6 – Withdraw from Conflict

If your child is testing you through a temper tantrum, or being angry or speaking disrespectfully to you, it is best if you leave the room or tell the child you will be in the next room if he wants to “Try again.” Do not leave in anger or defeat.

7 – Separate the Deed from the Doer

Never tell a child that he is bad. That tears at his self-esteem. Help your child recognize that it isn’t that you don’t like him, but it is his behavior that you are unwilling to tolerate. In order for a child to have healthy self-esteem, he must know that he is loved unconditionally no matter what he does. Do not motivate your child by withdrawing your love from him.

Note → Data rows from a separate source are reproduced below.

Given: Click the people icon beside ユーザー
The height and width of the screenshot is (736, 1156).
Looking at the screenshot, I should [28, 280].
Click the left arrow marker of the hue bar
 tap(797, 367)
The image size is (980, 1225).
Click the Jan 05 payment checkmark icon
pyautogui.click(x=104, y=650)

When in doubt, ask yourself, did my discipline build my child’s self-esteem?

8 – Be Kind and Firm at the Same Time

Suppose you have told your five-year-old child that if she isn’t dressed by the time the timer goes off, you will pick her up and take her to the car. She has been told she can either get dressed either in the car or at school. Make sure that you are loving when you pick her up, yet firm by picking her up as soon as the timer goes off without any more nagging. If in doubt, ask yourself, did I motivate through love or fear?

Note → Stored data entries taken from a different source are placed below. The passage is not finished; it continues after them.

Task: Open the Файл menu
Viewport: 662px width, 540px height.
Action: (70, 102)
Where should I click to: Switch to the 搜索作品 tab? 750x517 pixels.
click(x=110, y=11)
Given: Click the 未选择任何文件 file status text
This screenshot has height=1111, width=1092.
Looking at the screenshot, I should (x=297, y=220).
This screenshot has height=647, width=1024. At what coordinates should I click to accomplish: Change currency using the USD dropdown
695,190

9 – Parent with the End in Mind

Most of us parent with the mindset to get the situation under control as soon as possible. We are looking for the expedient solution. This often results in children who feel overpowered. But if we parent in a way that keeps in mind how we want our child to be as an adult, we will be more thoughtful in the way we parent. For example, if we spank our child, he will learn to use acts of aggression to get what he wants when he grows up.

10 – Be Consistent, Follow Through

If you have made an agreement that your child cannot buy candy when she gets to the store, do not give in to her pleas, tears, demands or pouting. Your child will learn to respect you more if you mean what you say.

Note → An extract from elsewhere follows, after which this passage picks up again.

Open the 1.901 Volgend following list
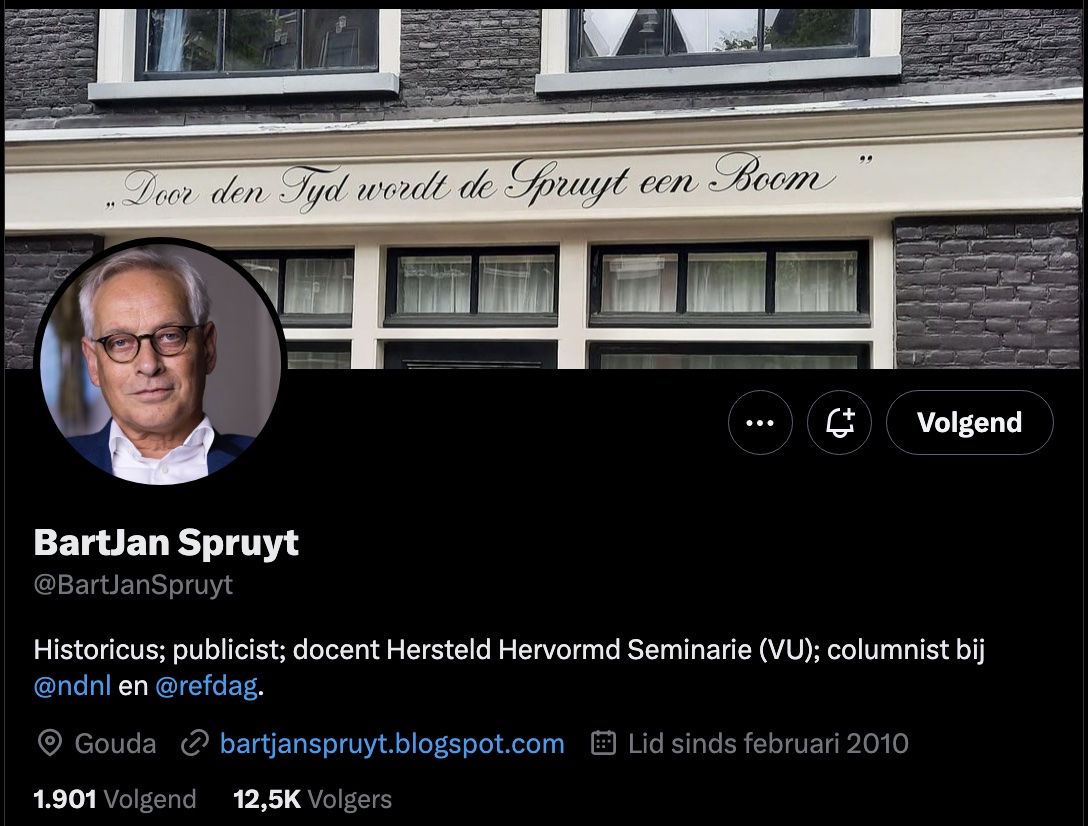1088x826 pixels. pos(114,799)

Fighting with your teen can be a good thing

A growing body of research suggests that this can actually be a good thing. How disagreements are handled at home shapes both adolescent mental health and the overall quality of the parent-teenager relationship. Not only that, the nature of family quarrels can also drive how adolescents manage their relationships with people beyond the home.

In looking at how teenagers approach disputes, experts have identified four distinct styles: attacking, withdrawing, complying and problem-solving.

Adolescents who favor either of the first two routes — escalating fights or stubbornly refusing to engage in them — are the ones most likely to be or become depressed, anxious or delinquent.

Those teenagers who take the third route and comply, simply yielding to their parents’ wishes, suffer from high rates of mood disorders. Further, teenagers who cannot resolve arguments at home often have similar troubles in their friendships and love lives.

In contrast, teenagers who use problem-solving to address disputes with their parents present a vastly different picture. They tend to enjoy the sturdiest psychological health and the happiest relationships everywhere they go.

So how do we raise teenagers who see disagreements as challenges to be resolved?

Compelling new research suggests that constructive conflict between parent and teenager hinges on the adolescent’s readiness to see beyond his or her own perspective.

We also have evidence that parents can make the most of their teenagers’ evolving neurobiology by being good role models for taking another person’s perspective. Adults who are willing to walk around in their teenagers’ mental shoes tend to raise teenagers who return the favor.

garden-variety disagreements offer the opportunity to help young people better understand themselves and others, building in them the lifelong skill of finding room for civility in the midst of discord.

No parent looks forward to fighting with his or her teenage child. But the friction that comes with raising adolescents might be easier to take when we see it as an opening, not an obstacle.